'''
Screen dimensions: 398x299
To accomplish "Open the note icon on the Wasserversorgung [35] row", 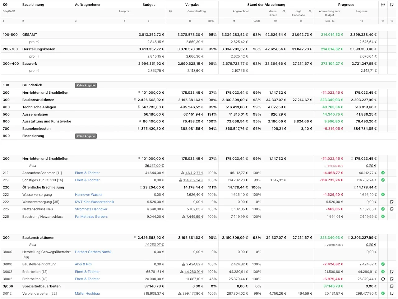I will pos(392,202).
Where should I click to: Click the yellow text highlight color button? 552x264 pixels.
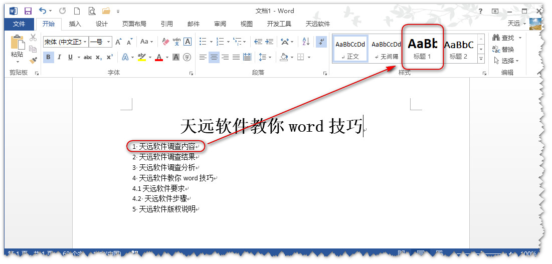pos(141,57)
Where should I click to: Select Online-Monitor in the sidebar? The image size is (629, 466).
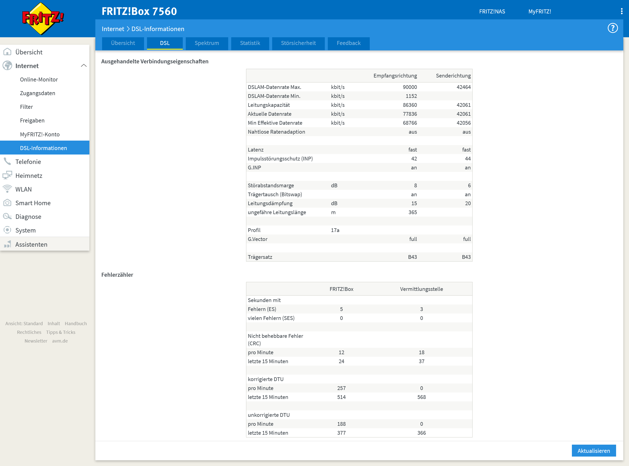point(39,80)
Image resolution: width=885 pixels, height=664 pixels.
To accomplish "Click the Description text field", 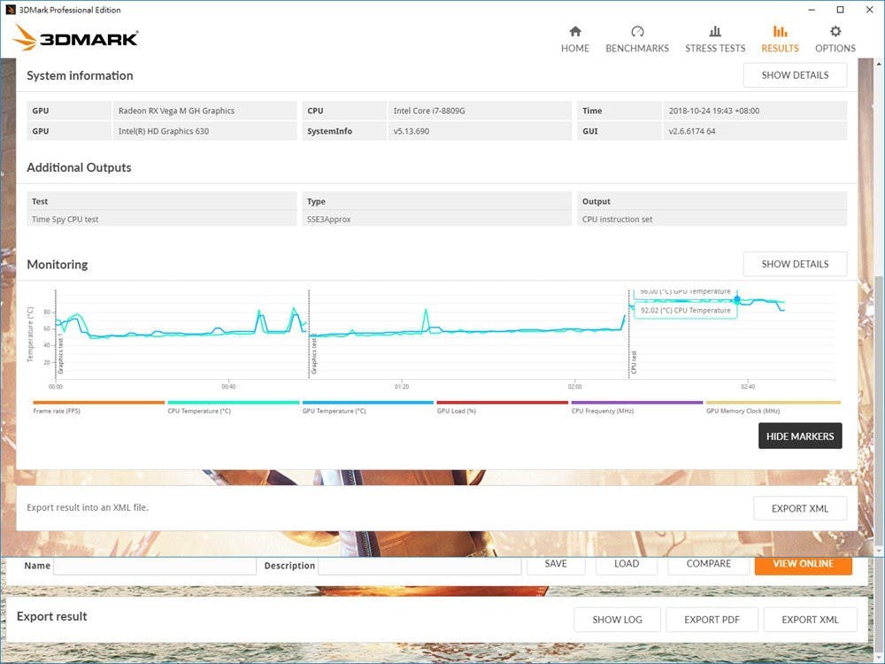I will coord(419,566).
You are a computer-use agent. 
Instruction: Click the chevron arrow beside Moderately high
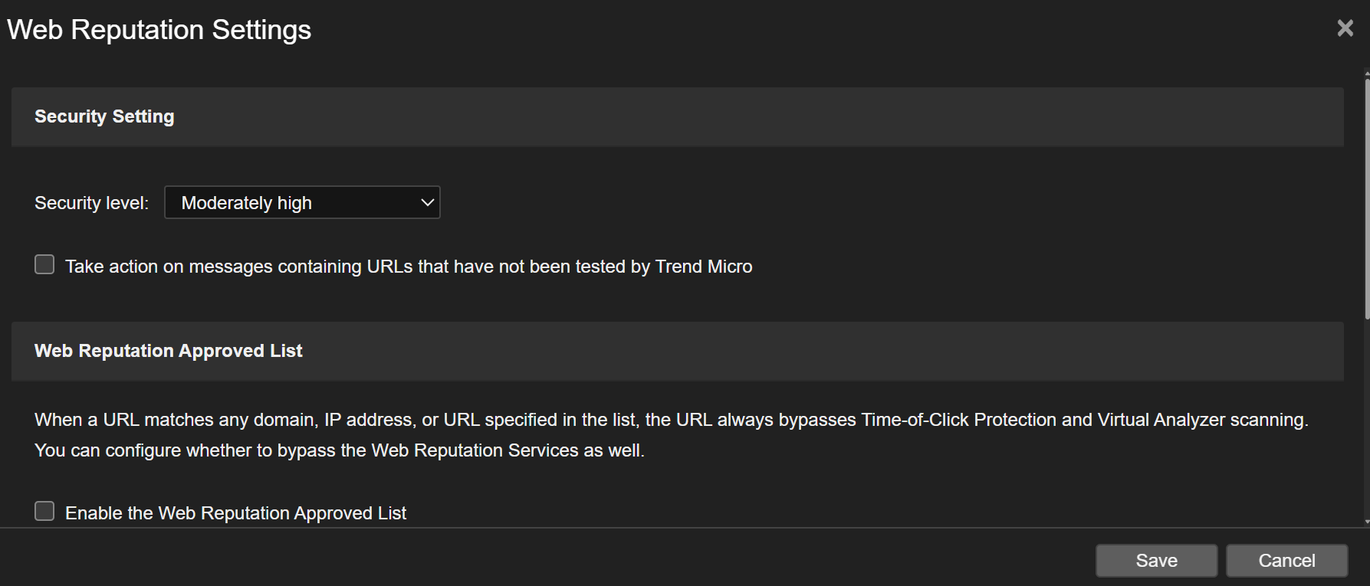[427, 202]
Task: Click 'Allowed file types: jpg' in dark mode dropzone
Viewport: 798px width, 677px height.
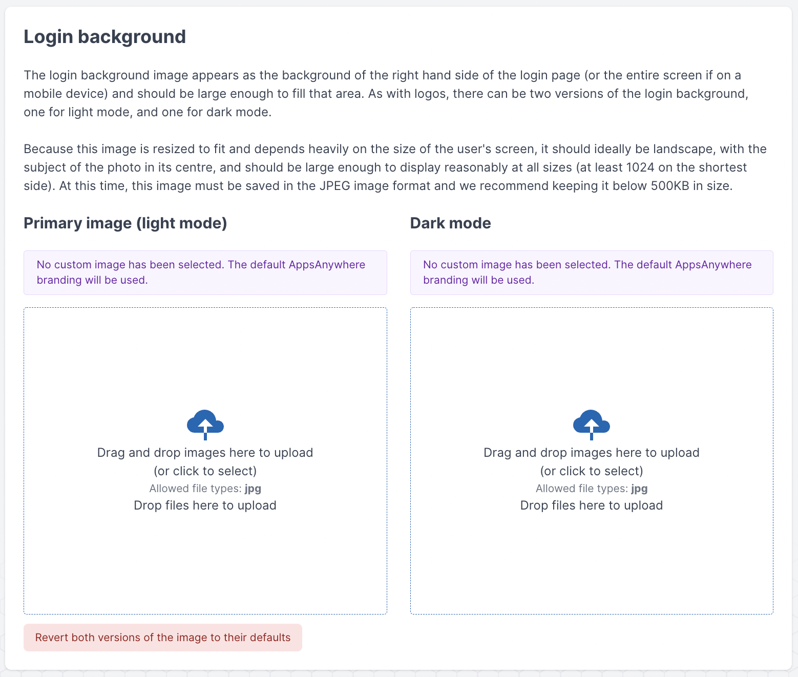Action: pos(592,489)
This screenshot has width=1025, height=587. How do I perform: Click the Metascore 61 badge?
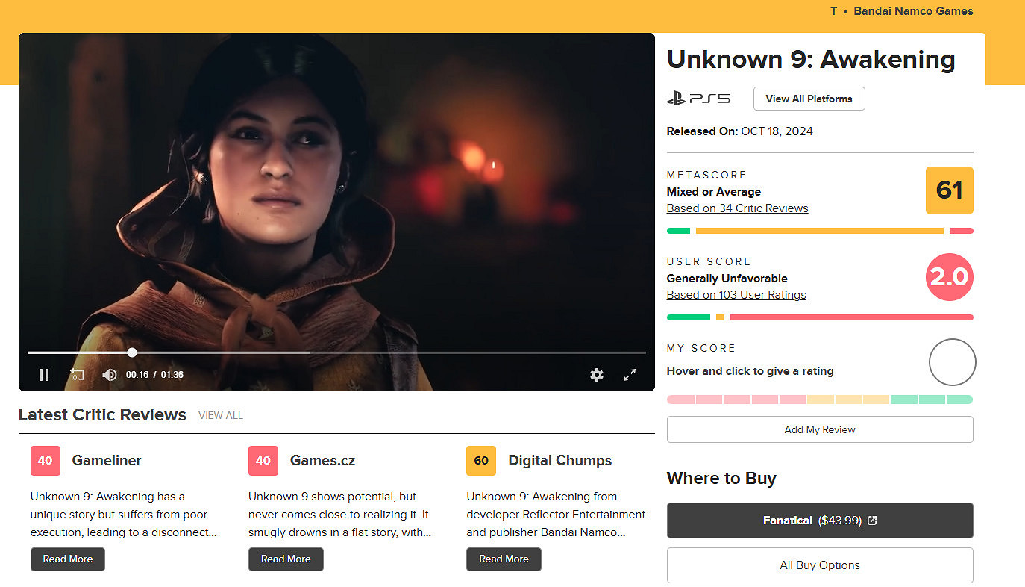tap(949, 190)
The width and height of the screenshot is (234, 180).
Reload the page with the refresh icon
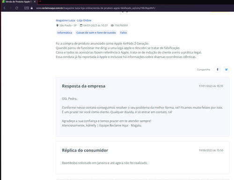coord(17,8)
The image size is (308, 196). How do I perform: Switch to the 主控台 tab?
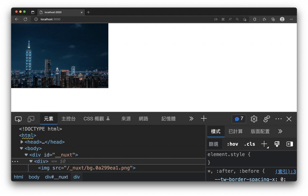tap(68, 119)
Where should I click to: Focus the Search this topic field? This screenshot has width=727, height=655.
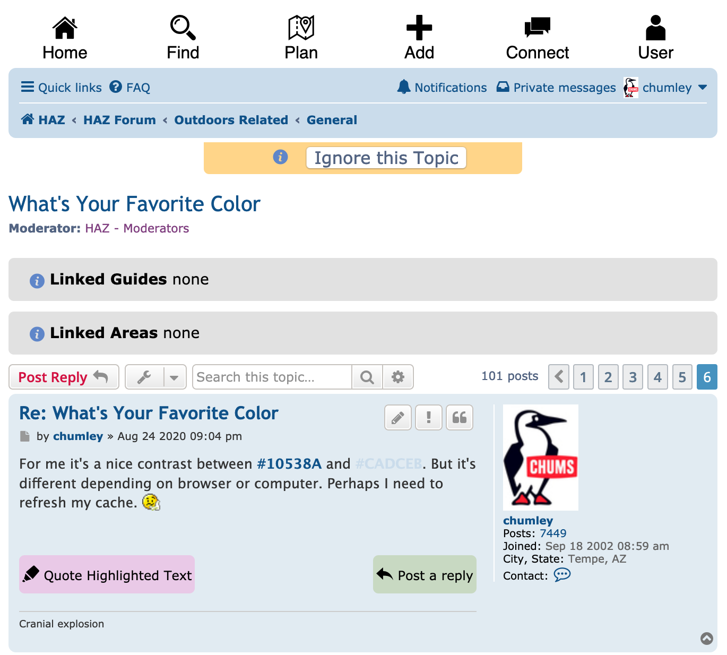(x=272, y=377)
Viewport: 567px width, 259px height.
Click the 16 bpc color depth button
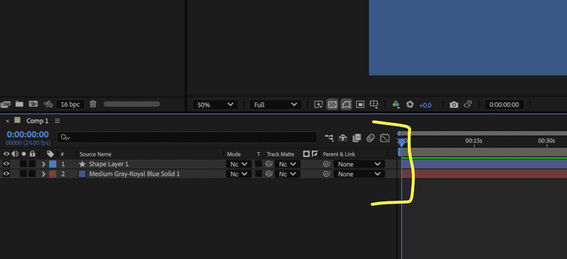(x=70, y=104)
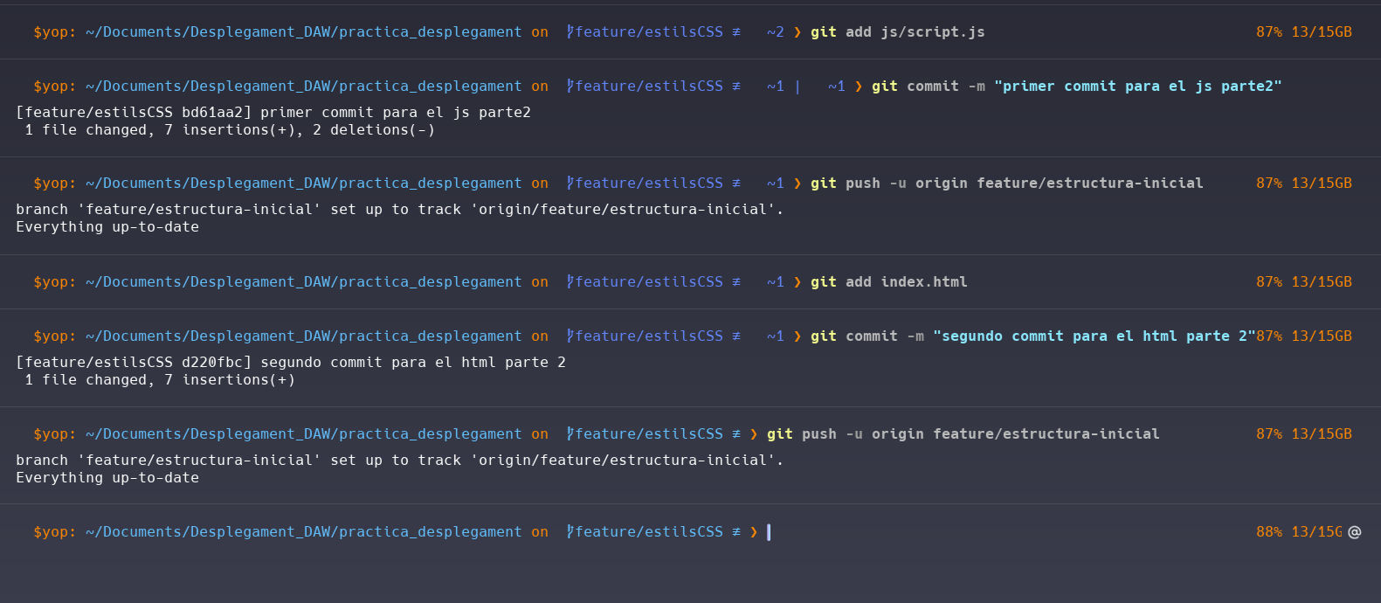The height and width of the screenshot is (603, 1381).
Task: Click the "segundo commit para el html parte 2" string
Action: pyautogui.click(x=1094, y=336)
'''
### Short task:
Gather every line of the items above that contains the word "should".

### Task solution:
Where should I click to: Click the yellow text highlight color button? 552x264 pixels.
Where should I click to: Select Online-Monitor in the sidebar? The image size is (629, 466).
Where should I click to: Focus the Search this topic field? This screenshot has width=727, height=655.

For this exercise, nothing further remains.